== Task input ==
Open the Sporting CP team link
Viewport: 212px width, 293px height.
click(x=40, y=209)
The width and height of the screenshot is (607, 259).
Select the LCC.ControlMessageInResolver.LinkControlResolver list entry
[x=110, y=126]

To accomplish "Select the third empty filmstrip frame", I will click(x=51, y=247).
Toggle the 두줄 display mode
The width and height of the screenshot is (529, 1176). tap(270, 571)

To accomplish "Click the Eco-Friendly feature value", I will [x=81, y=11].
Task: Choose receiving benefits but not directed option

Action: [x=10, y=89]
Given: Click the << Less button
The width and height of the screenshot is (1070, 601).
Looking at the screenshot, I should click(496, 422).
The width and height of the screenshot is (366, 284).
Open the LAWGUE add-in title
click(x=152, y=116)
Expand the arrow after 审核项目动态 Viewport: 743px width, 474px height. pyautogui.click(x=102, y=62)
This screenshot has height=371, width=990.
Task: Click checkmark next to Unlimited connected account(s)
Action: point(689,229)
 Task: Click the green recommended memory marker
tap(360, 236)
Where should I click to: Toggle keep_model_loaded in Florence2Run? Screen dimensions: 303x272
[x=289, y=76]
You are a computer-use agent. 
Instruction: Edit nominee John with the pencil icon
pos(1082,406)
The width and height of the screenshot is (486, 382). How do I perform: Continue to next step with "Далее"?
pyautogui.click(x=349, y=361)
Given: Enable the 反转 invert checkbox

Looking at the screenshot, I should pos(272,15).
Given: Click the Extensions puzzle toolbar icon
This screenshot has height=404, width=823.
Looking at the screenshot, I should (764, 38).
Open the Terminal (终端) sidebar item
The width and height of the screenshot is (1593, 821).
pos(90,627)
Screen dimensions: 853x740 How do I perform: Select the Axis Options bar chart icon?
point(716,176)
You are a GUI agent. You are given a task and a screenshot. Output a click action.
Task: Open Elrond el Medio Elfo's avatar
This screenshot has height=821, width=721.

== What is being asked ==
Output the listing exactly. Leave no line out.

== Response box ==
Open the Sporting CP team link
Viewport: 212px width, 293px height.
click(x=40, y=209)
The width and height of the screenshot is (607, 259).
Select the LCC.ControlMessageInResolver.LinkControlResolver list entry
[x=110, y=126]

To accomplish "Select the third empty filmstrip frame", I will click(x=51, y=247).
Toggle the 두줄 display mode
The width and height of the screenshot is (529, 1176). tap(270, 571)

To accomplish "Click the Eco-Friendly feature value", I will [x=81, y=11].
Task: Choose receiving benefits but not directed option

Action: [x=10, y=89]
Given: Click the << Less button
The width and height of the screenshot is (1070, 601).
Looking at the screenshot, I should click(496, 422).
The width and height of the screenshot is (366, 284).
Open the LAWGUE add-in title
click(x=152, y=116)
Expand the arrow after 审核项目动态 Viewport: 743px width, 474px height. pyautogui.click(x=102, y=62)
This screenshot has height=371, width=990.
Task: Click checkmark next to Unlimited connected account(s)
Action: point(689,229)
 Task: Click the green recommended memory marker
tap(360, 236)
Where should I click to: Toggle keep_model_loaded in Florence2Run? Screen dimensions: 303x272
[x=289, y=76]
You are a computer-use agent. 
Instruction: Edit nominee John with the pencil icon
pos(1082,406)
The width and height of the screenshot is (486, 382). How do I perform: Continue to next step with "Далее"?
pyautogui.click(x=349, y=361)
Given: Enable the 反转 invert checkbox

Looking at the screenshot, I should pos(272,15).
Given: Click the Extensions puzzle toolbar icon
This screenshot has height=404, width=823.
Looking at the screenshot, I should (764, 38).
Open the Terminal (终端) sidebar item
The width and height of the screenshot is (1593, 821).
pos(90,627)
Screen dimensions: 853x740 How do I perform: Select the Axis Options bar chart icon?
point(716,176)
You are a GUI agent. You are given a task and a screenshot. Output a click action.
Task: Open Elrond el Medio Elfo's avatar
This screenshot has height=821, width=721.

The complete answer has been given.